## Saturday, August 4, 2018

### Geometry Problem 1373: Isosceles Triangle, Exterior Cevian, Inradius, Exradius, Altitude to the Base

Geometry Problem. Post your solution in the comment box below.
Level: Mathematics Education, High School, Honors Geometry, College.

Details: Click on the figure below. 1. Denote center of small circle as P and large circle as Q
Drop a perpendicular from P to BE,denote it as X and form a right-triangle BPX
From Q, drop perpendicular to BC,denote it as Y and form a right-trianlge BQY
We will prove that these two triangles are congruent and the result follows

Let the foot of perpendicular from P to DA be G and similarly from Q to DC be H
Similarly the foot of Perpendicular from P to DB be U and Q to DB be V
Let AB=BC=a , AE=EC=b, GA=x, CH=y
We know BV=BY=GE=PX=x+b ---------------(1)

let m(BPA)=@ and m(BAC)=\$
=>m(XBP)=90-\$+@ and m(BPX)=\$-@ ------------(2)
Similarly m(QBY)=\$-@ and m(BQY)=90-\$+@-------------(3)

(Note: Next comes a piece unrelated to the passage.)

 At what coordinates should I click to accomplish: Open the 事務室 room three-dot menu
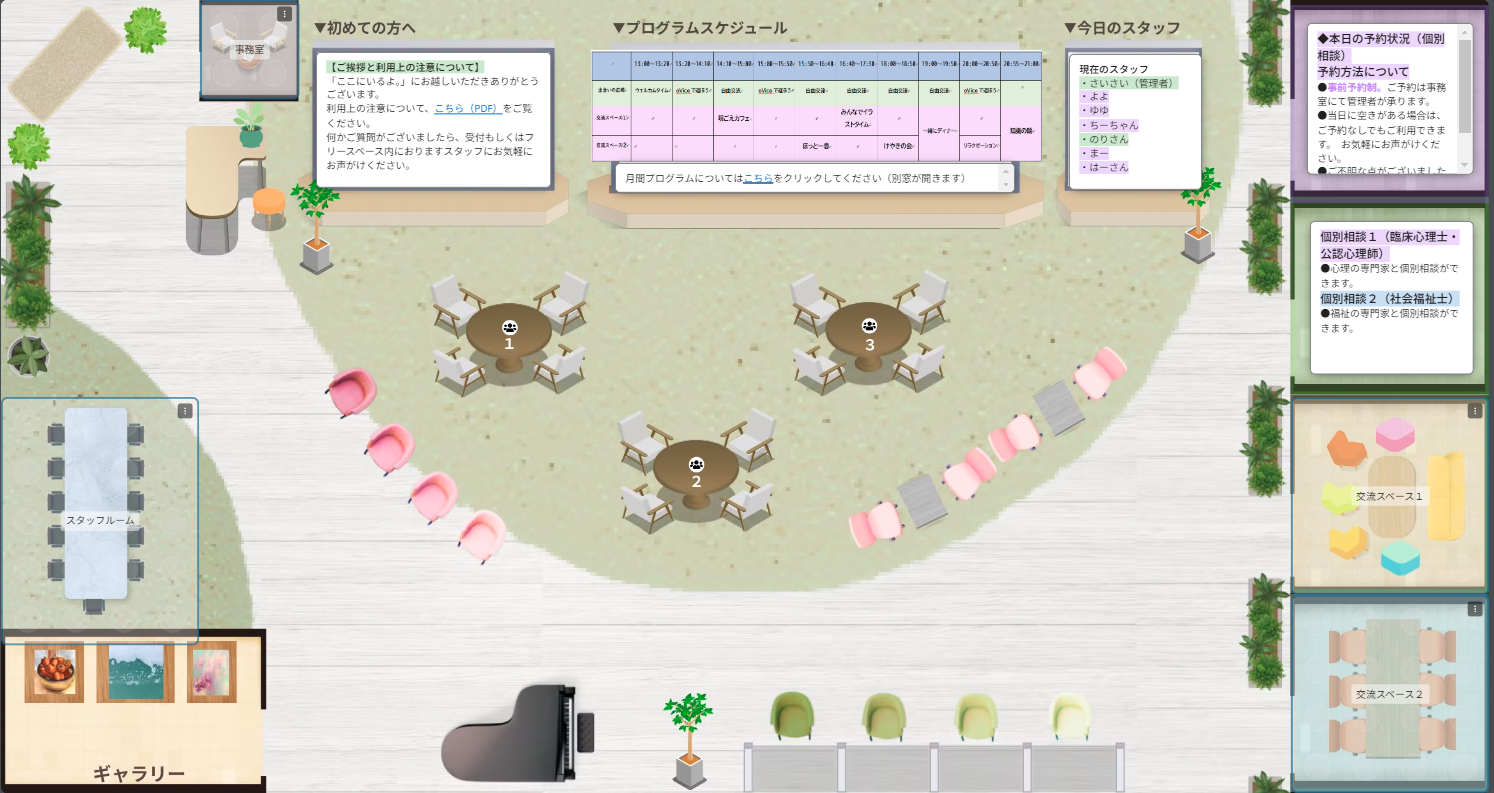tap(285, 14)
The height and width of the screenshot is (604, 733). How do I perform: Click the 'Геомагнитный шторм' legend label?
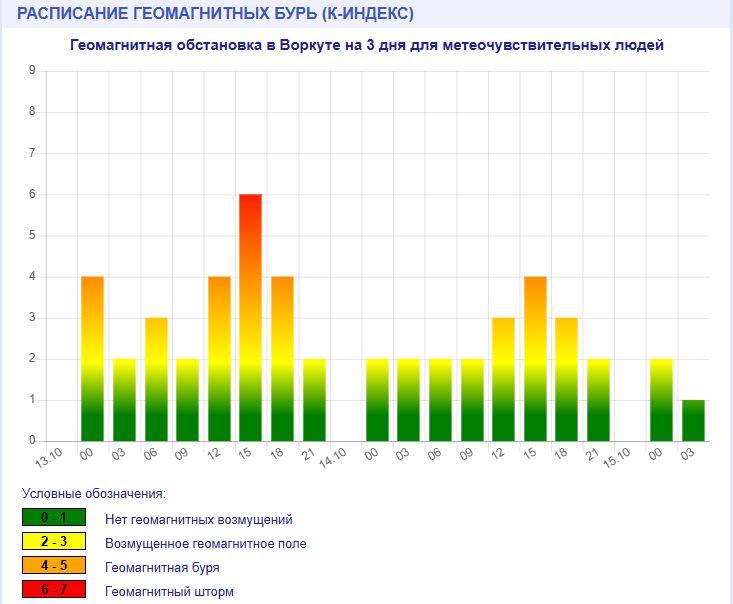pos(168,592)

From (1),(2) and (3), BPX and QBY are congruent and BX=QY=r2
Since XE=r1
=>h=BX+XE=r2+r1 Q.E.D

1. Correction :

2. How do we know BY=GE?

3. Let BA=BC=a, UB=a1 and BV=a2 and r1 touch AB at Z
then UB=BZ=a1 => AG=a-a1, ||ly BV=BY=a2 => CH=a-a2 -------(1)
But UV=GH (since DV=DH)
=> a1+a2=GA+AE+EC+CH
=> a1+a2=a-a1+b+b+a-a2
=> a1+a2 = a+b
=> GH = a+b--------(2)

Now GE= GH-EH
=> GE=(a+b)-(b+a-a2)
=> GE=a2=BY

2. Is the reverse true? I mean, if the height of the triangle is the sum of radii of the circles; is it always an isosceles triangle? I couldn't prove this.